- _Source material_

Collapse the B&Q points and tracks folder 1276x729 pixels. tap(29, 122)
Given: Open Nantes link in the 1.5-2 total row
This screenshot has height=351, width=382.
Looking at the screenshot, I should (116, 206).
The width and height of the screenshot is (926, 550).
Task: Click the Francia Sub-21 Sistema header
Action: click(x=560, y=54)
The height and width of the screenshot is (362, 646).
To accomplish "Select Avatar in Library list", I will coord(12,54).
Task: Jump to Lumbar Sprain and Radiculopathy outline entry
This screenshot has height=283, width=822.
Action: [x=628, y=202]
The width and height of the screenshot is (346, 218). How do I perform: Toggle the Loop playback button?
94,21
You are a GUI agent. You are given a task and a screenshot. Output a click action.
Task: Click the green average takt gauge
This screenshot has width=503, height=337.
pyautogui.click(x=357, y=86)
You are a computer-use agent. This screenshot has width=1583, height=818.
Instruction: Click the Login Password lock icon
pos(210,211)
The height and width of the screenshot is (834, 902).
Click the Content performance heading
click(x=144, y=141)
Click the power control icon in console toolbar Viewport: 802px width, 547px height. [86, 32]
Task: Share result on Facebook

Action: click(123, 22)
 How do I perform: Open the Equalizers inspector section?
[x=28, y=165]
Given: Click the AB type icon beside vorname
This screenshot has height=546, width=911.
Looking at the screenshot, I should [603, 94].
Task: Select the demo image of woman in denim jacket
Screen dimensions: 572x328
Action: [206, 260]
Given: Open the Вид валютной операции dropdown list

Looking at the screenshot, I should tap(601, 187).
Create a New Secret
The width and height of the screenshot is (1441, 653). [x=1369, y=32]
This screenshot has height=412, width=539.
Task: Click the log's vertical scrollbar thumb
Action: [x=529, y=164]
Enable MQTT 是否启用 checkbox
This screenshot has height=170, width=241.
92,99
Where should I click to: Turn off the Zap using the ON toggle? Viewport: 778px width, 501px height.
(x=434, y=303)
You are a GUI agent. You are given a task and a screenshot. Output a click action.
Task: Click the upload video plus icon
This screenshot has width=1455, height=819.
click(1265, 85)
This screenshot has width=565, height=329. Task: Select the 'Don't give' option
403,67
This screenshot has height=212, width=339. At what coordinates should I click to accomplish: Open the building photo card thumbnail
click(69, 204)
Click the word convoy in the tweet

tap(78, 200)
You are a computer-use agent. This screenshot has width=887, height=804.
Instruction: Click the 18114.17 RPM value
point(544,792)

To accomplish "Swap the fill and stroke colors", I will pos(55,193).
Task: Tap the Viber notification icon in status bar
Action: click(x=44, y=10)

- _Set problem_
Duplicate the entries above, from the line containing "The height and width of the screenshot is (834, 902)." through the line containing "[x=28, y=165]", both included.

- _Task output_
The height and width of the screenshot is (834, 902).
Click the Content performance heading
click(x=144, y=141)
Click the power control icon in console toolbar Viewport: 802px width, 547px height. [86, 32]
Task: Share result on Facebook

Action: click(123, 22)
 How do I perform: Open the Equalizers inspector section?
[x=28, y=165]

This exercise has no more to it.